DATA SHOWN:
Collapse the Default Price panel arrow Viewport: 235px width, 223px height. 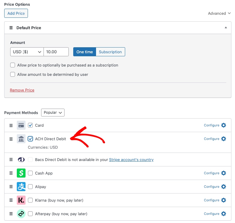[x=226, y=28]
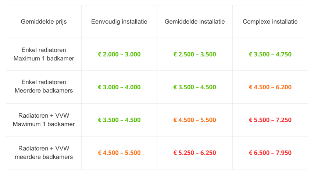Click 'Enkel radiatoren Maximum 1 badkamer' row label
This screenshot has height=177, width=314.
(x=44, y=54)
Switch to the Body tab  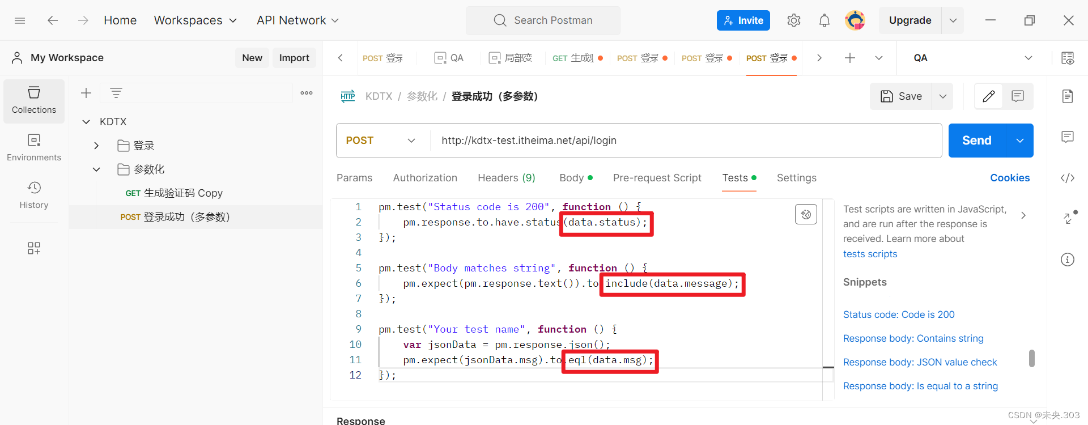pos(576,178)
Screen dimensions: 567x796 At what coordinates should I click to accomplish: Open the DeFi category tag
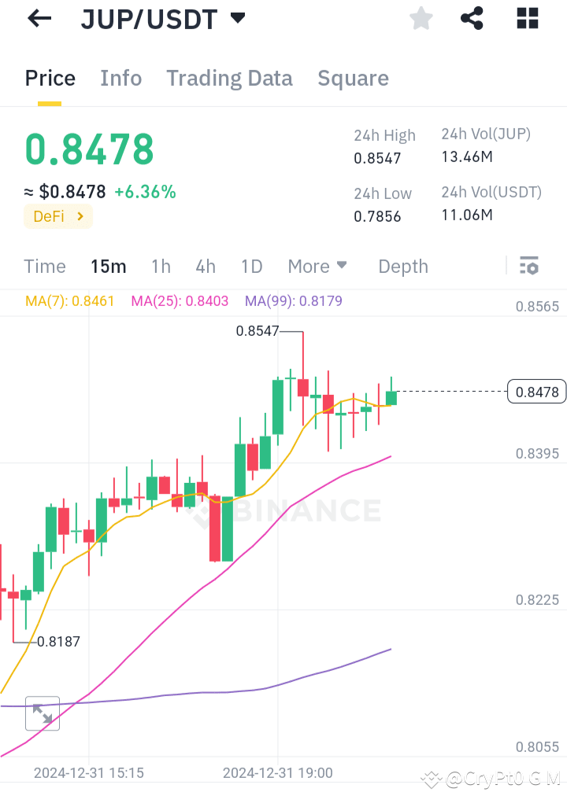tap(57, 216)
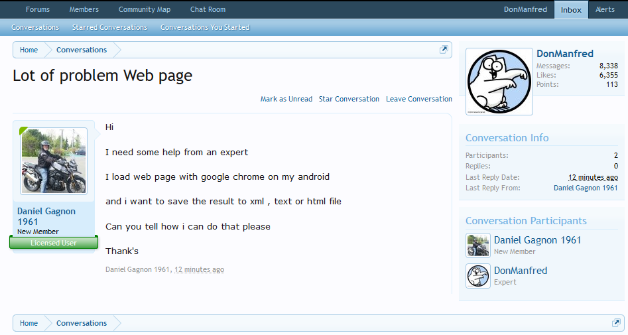Image resolution: width=628 pixels, height=335 pixels.
Task: Open the Inbox menu
Action: click(x=571, y=9)
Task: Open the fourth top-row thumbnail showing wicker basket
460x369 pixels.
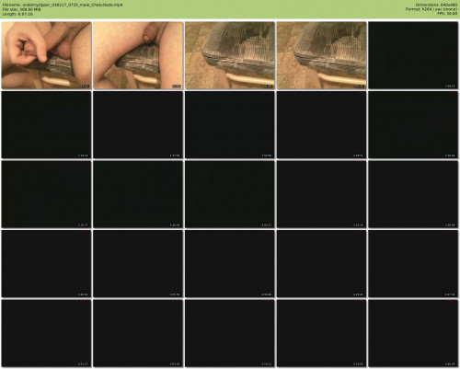Action: [321, 55]

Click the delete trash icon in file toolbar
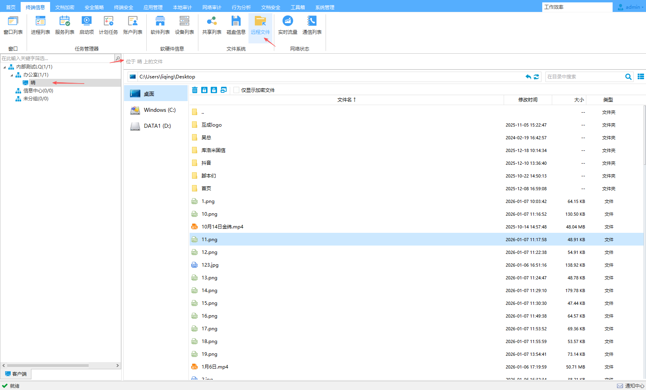[x=195, y=90]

WHAT YOU WILL DO: Please write out the lines above, beginning at the line with "Task: Open the fourth" and ending at the last line of the records, exactly as they appear and without pictures.

PROBLEM SOLUTION:
Task: Open the fourth top-row thumbnail showing wicker basket
460x369 pixels.
Action: [321, 55]

Click the delete trash icon in file toolbar
[x=195, y=90]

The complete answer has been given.